*** Data for this task ***

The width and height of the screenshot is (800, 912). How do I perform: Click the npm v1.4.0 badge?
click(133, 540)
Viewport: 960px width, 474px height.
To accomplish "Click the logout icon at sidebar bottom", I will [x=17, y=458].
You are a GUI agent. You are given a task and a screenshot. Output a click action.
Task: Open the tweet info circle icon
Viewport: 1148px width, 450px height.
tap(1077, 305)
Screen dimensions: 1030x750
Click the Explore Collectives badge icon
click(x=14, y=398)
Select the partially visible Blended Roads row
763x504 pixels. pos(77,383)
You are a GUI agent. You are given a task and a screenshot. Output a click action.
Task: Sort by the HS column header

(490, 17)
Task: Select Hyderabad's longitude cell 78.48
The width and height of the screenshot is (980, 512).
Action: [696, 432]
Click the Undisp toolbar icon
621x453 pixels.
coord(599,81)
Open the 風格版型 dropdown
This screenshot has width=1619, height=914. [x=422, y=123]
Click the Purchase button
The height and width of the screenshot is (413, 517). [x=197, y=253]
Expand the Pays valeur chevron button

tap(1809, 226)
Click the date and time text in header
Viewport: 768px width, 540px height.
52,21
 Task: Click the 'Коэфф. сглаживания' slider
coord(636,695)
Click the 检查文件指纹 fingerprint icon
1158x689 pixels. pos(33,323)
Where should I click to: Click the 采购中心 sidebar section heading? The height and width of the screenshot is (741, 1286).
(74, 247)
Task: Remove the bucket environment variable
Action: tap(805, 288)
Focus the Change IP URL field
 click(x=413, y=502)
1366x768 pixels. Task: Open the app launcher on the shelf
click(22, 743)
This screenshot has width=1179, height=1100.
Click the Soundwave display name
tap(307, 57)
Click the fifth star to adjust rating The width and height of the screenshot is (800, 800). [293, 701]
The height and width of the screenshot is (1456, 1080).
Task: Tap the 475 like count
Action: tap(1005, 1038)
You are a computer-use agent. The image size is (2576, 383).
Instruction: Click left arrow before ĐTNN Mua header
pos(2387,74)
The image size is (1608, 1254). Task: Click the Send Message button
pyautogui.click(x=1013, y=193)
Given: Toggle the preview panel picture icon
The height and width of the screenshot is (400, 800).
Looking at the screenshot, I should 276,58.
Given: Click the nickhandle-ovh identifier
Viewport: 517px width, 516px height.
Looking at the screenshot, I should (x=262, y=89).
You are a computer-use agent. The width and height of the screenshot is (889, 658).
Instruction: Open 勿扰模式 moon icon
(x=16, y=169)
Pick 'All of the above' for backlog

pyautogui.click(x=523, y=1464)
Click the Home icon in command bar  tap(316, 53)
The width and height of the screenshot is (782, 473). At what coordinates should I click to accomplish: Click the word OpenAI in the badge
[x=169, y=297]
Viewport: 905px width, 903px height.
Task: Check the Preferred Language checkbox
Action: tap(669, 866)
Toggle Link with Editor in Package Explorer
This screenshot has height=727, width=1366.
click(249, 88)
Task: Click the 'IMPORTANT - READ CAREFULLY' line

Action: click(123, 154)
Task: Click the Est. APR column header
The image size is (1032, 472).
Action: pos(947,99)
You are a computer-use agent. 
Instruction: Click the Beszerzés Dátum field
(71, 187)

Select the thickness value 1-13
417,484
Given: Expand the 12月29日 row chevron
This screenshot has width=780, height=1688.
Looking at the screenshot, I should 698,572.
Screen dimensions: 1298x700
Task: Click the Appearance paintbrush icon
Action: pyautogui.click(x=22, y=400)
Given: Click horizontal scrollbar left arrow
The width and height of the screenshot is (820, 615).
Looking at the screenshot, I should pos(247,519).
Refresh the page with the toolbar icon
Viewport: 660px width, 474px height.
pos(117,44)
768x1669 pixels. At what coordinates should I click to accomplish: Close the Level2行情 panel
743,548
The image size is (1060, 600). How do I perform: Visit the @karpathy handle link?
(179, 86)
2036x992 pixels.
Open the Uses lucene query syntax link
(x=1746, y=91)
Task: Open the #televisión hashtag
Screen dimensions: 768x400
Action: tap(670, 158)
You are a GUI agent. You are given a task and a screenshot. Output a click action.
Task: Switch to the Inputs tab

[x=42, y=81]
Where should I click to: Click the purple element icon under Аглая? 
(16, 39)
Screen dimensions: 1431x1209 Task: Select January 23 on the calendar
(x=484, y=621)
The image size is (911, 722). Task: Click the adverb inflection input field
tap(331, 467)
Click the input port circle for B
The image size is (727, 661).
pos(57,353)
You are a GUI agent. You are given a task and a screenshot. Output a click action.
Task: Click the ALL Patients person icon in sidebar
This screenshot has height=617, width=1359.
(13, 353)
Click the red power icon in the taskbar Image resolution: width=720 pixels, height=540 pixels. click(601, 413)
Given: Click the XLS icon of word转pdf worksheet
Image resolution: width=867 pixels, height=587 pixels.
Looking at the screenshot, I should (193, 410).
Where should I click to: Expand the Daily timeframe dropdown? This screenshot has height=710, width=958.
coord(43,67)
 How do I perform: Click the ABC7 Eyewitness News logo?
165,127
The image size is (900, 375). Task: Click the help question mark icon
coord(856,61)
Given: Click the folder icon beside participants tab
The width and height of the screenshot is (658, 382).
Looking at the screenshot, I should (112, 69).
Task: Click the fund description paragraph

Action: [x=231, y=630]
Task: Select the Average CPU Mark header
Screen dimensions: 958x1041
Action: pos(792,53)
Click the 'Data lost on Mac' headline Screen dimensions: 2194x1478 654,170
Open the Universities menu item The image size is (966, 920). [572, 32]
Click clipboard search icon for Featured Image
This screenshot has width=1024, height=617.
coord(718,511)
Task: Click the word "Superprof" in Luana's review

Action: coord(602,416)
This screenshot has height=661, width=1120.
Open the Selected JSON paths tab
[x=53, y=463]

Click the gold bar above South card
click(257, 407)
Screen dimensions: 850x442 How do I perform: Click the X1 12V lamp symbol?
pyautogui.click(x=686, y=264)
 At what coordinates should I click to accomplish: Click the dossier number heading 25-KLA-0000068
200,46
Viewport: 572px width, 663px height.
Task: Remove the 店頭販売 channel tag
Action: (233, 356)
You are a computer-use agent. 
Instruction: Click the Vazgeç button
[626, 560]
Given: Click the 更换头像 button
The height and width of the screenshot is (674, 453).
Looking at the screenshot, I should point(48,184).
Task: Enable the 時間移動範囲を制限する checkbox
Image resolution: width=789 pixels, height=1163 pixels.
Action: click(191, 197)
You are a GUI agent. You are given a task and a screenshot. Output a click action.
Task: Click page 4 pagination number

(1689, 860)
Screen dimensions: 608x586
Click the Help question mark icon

***

_Problem statement_
The response must restate every entry word for word.

_Final answer_
The width and height of the screenshot is (800, 912). How do I perform: Click the npm v1.4.0 badge?
click(133, 540)
Viewport: 960px width, 474px height.
To accomplish "Click the logout icon at sidebar bottom", I will [x=17, y=458].
You are a GUI agent. You are given a task and a screenshot. Output a click action.
Task: Open the tweet info circle icon
Viewport: 1148px width, 450px height.
tap(1077, 305)
Screen dimensions: 1030x750
Click the Explore Collectives badge icon
click(x=14, y=398)
Select the partially visible Blended Roads row
763x504 pixels. pos(77,383)
You are a GUI agent. You are given a task and a screenshot. Output a click action.
Task: Sort by the HS column header

(490, 17)
Task: Select Hyderabad's longitude cell 78.48
The width and height of the screenshot is (980, 512).
Action: [696, 432]
Click the Undisp toolbar icon
621x453 pixels.
coord(599,81)
Open the 風格版型 dropdown
This screenshot has width=1619, height=914. [x=422, y=123]
Click the Purchase button
The height and width of the screenshot is (413, 517). [x=197, y=253]
Expand the Pays valeur chevron button

tap(1809, 226)
Click the date and time text in header
Viewport: 768px width, 540px height.
52,21
 Task: Click the 'Коэфф. сглаживания' slider
coord(636,695)
Click the 检查文件指纹 fingerprint icon
1158x689 pixels. pos(33,323)
Where should I click to: Click the 采购中心 sidebar section heading? The height and width of the screenshot is (741, 1286).
(74, 247)
Task: Remove the bucket environment variable
Action: tap(805, 288)
Focus the Change IP URL field
 click(x=413, y=502)
1366x768 pixels. Task: Open the app launcher on the shelf
click(22, 743)
This screenshot has width=1179, height=1100.
Click the Soundwave display name
tap(307, 57)
Click the fifth star to adjust rating The width and height of the screenshot is (800, 800). [293, 701]
The height and width of the screenshot is (1456, 1080).
Task: Tap the 475 like count
Action: tap(1005, 1038)
You are a computer-use agent. The image size is (2576, 383).
Instruction: Click left arrow before ĐTNN Mua header
pos(2387,74)
The image size is (1608, 1254). Task: Click the Send Message button
pyautogui.click(x=1013, y=193)
Given: Toggle the preview panel picture icon
The height and width of the screenshot is (400, 800).
Looking at the screenshot, I should 276,58.
Given: Click the nickhandle-ovh identifier
Viewport: 517px width, 516px height.
Looking at the screenshot, I should (x=262, y=89).
You are a computer-use agent. The width and height of the screenshot is (889, 658).
Instruction: Open 勿扰模式 moon icon
(x=16, y=169)
Pick 'All of the above' for backlog

pyautogui.click(x=523, y=1464)
Click the Home icon in command bar  tap(316, 53)
The width and height of the screenshot is (782, 473). At what coordinates should I click to accomplish: Click the word OpenAI in the badge
[x=169, y=297]
Viewport: 905px width, 903px height.
Task: Check the Preferred Language checkbox
Action: tap(669, 866)
Toggle Link with Editor in Package Explorer
This screenshot has height=727, width=1366.
click(249, 88)
Task: Click the 'IMPORTANT - READ CAREFULLY' line

Action: click(123, 154)
Task: Click the Est. APR column header
The image size is (1032, 472).
Action: pos(947,99)
You are a computer-use agent. 
Instruction: Click the Beszerzés Dátum field
(71, 187)

Select the thickness value 1-13
417,484
Given: Expand the 12月29日 row chevron
This screenshot has width=780, height=1688.
Looking at the screenshot, I should 698,572.
Screen dimensions: 1298x700
Task: Click the Appearance paintbrush icon
Action: pyautogui.click(x=22, y=400)
Given: Click horizontal scrollbar left arrow
The width and height of the screenshot is (820, 615).
Looking at the screenshot, I should pos(247,519).
Refresh the page with the toolbar icon
Viewport: 660px width, 474px height.
pos(117,44)
768x1669 pixels. At what coordinates should I click to accomplish: Close the Level2行情 panel
743,548
The image size is (1060, 600). How do I perform: Visit the @karpathy handle link?
(179, 86)
2036x992 pixels.
Open the Uses lucene query syntax link
(x=1746, y=91)
Task: Open the #televisión hashtag
Screen dimensions: 768x400
Action: tap(670, 158)
You are a GUI agent. You are given a task and a screenshot. Output a click action.
Task: Switch to the Inputs tab

[x=42, y=81]
Where should I click to: Click the purple element icon under Аглая? 
(16, 39)
Screen dimensions: 1431x1209 Task: Select January 23 on the calendar
(x=484, y=621)
The image size is (911, 722). Task: Click the adverb inflection input field
tap(331, 467)
Click the input port circle for B
The image size is (727, 661).
pos(57,353)
You are a GUI agent. You are given a task and a screenshot. Output a click action.
Task: Click the ALL Patients person icon in sidebar
This screenshot has height=617, width=1359.
(13, 353)
Click the red power icon in the taskbar Image resolution: width=720 pixels, height=540 pixels. click(601, 413)
Given: Click the XLS icon of word转pdf worksheet
Image resolution: width=867 pixels, height=587 pixels.
Looking at the screenshot, I should (193, 410).
Where should I click to: Expand the Daily timeframe dropdown? This screenshot has height=710, width=958.
coord(43,67)
 How do I perform: Click the ABC7 Eyewitness News logo?
165,127
The image size is (900, 375). Task: Click the help question mark icon
coord(856,61)
Given: Click the folder icon beside participants tab
The width and height of the screenshot is (658, 382).
Looking at the screenshot, I should (112, 69).
Task: Click the fund description paragraph

Action: [x=231, y=630]
Task: Select the Average CPU Mark header
Screen dimensions: 958x1041
Action: pos(792,53)
Click the 'Data lost on Mac' headline Screen dimensions: 2194x1478 654,170
Open the Universities menu item The image size is (966, 920). [572, 32]
Click clipboard search icon for Featured Image
This screenshot has width=1024, height=617.
coord(718,511)
Task: Click the word "Superprof" in Luana's review

Action: coord(602,416)
This screenshot has height=661, width=1120.
Open the Selected JSON paths tab
[x=53, y=463]

Click the gold bar above South card
click(257, 407)
Screen dimensions: 850x442 How do I perform: Click the X1 12V lamp symbol?
pyautogui.click(x=686, y=264)
 At what coordinates should I click to accomplish: Click the dossier number heading 25-KLA-0000068
200,46
Viewport: 572px width, 663px height.
Task: Remove the 店頭販売 channel tag
Action: (233, 356)
You are a computer-use agent. 
Instruction: Click the Vazgeç button
[626, 560]
Given: Click the 更换头像 button
The height and width of the screenshot is (674, 453).
Looking at the screenshot, I should point(48,184).
Task: Enable the 時間移動範囲を制限する checkbox
Image resolution: width=789 pixels, height=1163 pixels.
Action: click(191, 197)
You are a GUI agent. You are given a task and a screenshot. Output a click action.
Task: Click page 4 pagination number

(1689, 860)
Screen dimensions: 608x586
Click the Help question mark icon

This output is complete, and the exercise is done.